Given information:
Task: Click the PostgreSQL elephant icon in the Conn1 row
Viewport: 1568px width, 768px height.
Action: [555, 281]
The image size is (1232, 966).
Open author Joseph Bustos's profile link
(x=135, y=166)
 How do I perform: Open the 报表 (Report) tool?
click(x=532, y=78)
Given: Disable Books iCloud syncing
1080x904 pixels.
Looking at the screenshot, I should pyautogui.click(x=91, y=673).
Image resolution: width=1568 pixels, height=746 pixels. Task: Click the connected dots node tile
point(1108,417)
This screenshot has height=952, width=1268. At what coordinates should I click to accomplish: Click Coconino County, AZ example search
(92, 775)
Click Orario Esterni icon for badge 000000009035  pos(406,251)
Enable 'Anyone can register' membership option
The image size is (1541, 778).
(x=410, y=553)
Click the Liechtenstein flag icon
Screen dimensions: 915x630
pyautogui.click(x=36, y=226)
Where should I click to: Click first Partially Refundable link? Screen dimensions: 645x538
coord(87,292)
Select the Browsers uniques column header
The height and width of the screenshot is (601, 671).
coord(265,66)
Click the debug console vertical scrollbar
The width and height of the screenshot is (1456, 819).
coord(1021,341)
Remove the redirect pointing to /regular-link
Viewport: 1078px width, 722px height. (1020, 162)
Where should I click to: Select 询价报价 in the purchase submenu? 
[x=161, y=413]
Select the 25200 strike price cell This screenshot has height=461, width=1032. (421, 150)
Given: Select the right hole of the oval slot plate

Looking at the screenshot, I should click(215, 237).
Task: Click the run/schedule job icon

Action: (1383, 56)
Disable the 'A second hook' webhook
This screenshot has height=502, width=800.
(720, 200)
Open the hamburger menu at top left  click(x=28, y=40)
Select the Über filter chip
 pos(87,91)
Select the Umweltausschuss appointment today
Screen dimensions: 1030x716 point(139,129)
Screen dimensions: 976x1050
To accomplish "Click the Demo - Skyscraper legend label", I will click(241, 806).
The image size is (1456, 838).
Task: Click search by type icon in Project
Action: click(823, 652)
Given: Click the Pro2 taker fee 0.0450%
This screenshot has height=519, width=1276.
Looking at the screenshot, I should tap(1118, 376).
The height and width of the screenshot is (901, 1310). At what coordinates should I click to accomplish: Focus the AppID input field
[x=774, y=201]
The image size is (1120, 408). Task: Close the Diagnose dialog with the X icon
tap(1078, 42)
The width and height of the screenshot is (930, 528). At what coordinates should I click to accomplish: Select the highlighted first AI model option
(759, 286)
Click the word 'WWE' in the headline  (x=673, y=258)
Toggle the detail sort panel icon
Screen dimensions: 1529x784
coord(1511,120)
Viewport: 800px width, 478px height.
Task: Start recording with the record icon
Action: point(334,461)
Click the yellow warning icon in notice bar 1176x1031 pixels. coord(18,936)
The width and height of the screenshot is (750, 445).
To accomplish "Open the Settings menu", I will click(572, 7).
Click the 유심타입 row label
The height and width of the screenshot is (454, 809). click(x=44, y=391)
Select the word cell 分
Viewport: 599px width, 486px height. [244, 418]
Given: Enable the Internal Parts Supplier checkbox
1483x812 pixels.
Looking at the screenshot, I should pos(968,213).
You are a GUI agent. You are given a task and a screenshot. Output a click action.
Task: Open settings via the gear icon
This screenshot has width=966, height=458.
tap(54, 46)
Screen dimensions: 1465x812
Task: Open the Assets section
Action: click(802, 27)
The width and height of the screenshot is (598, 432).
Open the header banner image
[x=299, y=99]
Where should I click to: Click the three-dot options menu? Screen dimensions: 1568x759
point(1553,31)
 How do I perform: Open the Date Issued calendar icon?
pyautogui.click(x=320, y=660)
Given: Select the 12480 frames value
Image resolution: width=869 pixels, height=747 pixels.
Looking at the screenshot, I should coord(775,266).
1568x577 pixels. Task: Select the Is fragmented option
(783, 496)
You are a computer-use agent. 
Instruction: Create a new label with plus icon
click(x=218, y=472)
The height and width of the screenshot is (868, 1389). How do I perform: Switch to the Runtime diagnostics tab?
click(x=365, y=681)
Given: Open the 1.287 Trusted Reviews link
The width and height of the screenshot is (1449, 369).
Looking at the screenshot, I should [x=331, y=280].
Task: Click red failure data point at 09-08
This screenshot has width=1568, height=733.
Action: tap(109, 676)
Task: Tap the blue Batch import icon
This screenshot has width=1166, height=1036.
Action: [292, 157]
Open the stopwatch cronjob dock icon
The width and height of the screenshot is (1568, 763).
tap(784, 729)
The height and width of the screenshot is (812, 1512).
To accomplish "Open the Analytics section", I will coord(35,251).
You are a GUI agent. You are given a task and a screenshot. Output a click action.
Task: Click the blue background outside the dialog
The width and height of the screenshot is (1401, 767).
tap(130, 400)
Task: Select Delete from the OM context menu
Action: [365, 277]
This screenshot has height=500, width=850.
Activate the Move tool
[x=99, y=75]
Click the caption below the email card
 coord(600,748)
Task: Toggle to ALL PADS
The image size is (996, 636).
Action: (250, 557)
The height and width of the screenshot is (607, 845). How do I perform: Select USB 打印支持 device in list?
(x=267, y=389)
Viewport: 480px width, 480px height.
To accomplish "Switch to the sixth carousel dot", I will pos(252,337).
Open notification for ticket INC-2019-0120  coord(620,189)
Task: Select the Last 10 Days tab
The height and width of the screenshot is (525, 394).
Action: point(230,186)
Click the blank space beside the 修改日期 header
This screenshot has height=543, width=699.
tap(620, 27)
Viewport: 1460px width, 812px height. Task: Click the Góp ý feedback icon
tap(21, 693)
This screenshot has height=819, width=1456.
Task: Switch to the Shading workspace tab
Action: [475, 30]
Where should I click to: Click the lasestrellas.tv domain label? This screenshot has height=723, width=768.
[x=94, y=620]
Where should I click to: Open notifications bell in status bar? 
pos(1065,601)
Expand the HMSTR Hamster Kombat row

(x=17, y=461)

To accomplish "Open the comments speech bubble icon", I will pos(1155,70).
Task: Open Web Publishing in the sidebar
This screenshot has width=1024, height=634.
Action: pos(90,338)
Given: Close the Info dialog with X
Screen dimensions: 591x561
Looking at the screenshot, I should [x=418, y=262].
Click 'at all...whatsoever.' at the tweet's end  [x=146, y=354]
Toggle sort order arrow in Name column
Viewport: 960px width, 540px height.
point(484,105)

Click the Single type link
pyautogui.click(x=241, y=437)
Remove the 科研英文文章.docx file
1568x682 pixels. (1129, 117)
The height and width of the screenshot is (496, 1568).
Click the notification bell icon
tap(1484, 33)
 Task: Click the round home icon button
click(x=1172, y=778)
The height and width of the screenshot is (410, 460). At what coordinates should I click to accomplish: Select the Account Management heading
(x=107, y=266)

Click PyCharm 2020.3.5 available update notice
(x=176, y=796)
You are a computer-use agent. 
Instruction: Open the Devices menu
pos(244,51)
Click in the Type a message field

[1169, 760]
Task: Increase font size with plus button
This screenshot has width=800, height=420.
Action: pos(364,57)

Given problem: Reproduce the entries above verbatim, from the line with "Select the Umweltausschuss appointment today" up to and including the line with "tap(1078, 42)".

Worked solution:
Select the Umweltausschuss appointment today
Screen dimensions: 1030x716 point(139,129)
Screen dimensions: 976x1050
To accomplish "Click the Demo - Skyscraper legend label", I will click(241, 806).
The image size is (1456, 838).
Task: Click search by type icon in Project
Action: click(823, 652)
Given: Click the Pro2 taker fee 0.0450%
This screenshot has height=519, width=1276.
Looking at the screenshot, I should tap(1118, 376).
The height and width of the screenshot is (901, 1310). At what coordinates should I click to accomplish: Focus the AppID input field
[x=774, y=201]
The image size is (1120, 408). Task: Close the Diagnose dialog with the X icon
tap(1078, 42)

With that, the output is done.